To prepare their body for donated stem cells, a patient is first given radiation or chemotherapy, which kills their own stem cells, destroys remaining cancer cells, and weakens their immune system to prevent rejection.
That boosts the chances that the new stem cells will take hold, and the procedure can functionally cure some patients of the disease. But it also puts them at high risk of infection or a dangerous condition called graft-versus-host disease, where immune cells from the implanted tissue attack the patient’s own cells.
In the new study, the researchers developed a technique that doesn’t require radiation or chemotherapy. Instead, the stem cells in bone marrow are targeted for destruction more precisely, using molecules called antibody-drug conjugates (ADCs). These bind to specific proteins on the surface of blood stem cells, which the team says keeps them from harming other cells. Once they reach their target, the ADCs release a drug called saporin to kill the stem cells.
After the donor stem cells are transplanted, immunosuppressive drugs are still required to prevent rejection. In this case the team used a drug called baricitinib, which is currently used to treat rheumatoid arthritis.
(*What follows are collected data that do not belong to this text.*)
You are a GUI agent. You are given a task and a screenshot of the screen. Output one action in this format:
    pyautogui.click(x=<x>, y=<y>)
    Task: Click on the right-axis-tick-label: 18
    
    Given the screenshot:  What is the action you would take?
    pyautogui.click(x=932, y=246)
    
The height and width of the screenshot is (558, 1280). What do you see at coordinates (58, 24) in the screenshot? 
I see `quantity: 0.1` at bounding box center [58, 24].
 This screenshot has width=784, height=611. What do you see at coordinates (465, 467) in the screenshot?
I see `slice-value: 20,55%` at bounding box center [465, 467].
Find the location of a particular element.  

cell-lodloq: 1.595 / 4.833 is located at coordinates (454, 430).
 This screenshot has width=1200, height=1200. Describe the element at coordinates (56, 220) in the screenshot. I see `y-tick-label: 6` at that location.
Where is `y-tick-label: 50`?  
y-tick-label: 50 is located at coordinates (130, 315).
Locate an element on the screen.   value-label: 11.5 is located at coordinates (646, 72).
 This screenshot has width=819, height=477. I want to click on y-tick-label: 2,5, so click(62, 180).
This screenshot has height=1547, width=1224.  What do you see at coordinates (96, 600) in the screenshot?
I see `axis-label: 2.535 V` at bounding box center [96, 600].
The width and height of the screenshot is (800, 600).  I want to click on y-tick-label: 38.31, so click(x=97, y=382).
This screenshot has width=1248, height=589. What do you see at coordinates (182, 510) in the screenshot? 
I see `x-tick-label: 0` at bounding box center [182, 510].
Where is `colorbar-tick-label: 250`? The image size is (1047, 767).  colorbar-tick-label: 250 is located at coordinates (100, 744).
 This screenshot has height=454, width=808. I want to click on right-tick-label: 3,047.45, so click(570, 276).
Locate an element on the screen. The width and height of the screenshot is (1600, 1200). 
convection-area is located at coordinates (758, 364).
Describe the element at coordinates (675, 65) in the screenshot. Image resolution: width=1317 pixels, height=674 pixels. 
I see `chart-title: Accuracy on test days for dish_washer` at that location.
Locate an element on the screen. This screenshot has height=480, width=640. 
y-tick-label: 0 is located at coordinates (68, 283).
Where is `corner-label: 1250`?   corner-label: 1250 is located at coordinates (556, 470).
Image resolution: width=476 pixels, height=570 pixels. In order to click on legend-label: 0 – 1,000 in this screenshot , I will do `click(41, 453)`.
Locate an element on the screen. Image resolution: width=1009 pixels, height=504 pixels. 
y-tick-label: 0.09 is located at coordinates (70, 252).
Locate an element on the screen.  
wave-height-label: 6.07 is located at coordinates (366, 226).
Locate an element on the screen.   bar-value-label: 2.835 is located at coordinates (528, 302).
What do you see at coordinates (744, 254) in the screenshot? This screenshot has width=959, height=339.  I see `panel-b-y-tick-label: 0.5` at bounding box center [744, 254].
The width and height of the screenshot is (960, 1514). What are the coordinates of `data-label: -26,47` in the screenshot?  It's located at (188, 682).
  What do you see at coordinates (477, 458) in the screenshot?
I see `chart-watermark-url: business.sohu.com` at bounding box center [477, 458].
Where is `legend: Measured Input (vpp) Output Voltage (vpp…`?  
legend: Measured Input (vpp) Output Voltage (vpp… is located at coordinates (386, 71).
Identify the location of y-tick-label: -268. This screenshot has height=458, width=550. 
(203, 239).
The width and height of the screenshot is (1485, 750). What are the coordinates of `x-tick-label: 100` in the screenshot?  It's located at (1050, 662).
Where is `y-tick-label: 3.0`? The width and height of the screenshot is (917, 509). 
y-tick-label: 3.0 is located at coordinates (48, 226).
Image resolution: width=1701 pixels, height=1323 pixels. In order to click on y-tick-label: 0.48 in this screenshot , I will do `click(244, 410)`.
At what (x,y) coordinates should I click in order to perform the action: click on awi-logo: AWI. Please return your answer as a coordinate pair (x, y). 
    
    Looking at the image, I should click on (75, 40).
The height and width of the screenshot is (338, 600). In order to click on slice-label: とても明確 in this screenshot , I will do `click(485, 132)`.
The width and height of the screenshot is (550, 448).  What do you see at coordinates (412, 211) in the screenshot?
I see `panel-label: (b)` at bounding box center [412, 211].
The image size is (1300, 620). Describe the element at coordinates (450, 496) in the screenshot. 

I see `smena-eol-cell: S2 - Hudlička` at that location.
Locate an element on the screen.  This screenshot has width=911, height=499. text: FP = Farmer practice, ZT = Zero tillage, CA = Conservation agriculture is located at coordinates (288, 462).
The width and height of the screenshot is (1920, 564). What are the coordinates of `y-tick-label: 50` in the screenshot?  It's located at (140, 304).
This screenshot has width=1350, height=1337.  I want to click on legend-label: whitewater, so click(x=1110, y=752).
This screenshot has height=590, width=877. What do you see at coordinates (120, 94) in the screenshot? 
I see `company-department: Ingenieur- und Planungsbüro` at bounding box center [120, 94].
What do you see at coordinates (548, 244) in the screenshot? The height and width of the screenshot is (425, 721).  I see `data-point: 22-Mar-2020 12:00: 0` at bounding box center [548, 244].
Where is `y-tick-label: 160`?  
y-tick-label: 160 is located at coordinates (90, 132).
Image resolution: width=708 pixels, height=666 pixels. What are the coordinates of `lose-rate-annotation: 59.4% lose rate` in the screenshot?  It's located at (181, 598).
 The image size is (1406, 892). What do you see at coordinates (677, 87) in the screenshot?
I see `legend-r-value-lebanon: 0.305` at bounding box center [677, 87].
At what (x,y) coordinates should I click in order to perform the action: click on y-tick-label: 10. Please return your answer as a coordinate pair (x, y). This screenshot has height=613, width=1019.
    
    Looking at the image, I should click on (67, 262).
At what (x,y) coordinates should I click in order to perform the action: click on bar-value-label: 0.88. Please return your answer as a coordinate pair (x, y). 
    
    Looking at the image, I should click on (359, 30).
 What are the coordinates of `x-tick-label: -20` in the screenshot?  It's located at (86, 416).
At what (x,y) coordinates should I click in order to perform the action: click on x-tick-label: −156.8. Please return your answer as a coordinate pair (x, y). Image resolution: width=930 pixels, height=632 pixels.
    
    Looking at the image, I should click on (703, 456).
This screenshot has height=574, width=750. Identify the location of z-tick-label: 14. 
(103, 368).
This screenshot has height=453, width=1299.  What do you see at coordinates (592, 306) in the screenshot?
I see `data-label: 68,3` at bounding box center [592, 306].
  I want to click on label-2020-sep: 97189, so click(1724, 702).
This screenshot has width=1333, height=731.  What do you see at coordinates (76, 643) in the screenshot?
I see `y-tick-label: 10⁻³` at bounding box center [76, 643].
In tests in mouse models of leukemia, the technique resulted in successful stem cell transplants. The combination of ADCs with baricitinib prevented the test animals’ immune cells from attacking the new stem cells, and they didn’t develop graft-versus-host disease because the immunosuppressants prevented it. Treated mice also maintained normal blood cell counts throughout treatment, sidestepping another common side effect of existing transplantation methods. The key difference, the team says, is that radiation or chemotherapy kills all of the stem cells at once, while the new technique replaces them more slowly.
Importantly, the slower treatment meant that the immunosuppressants could be reduced over time, and were not needed at all after the donor stem cells had completely replaced the patient’s own.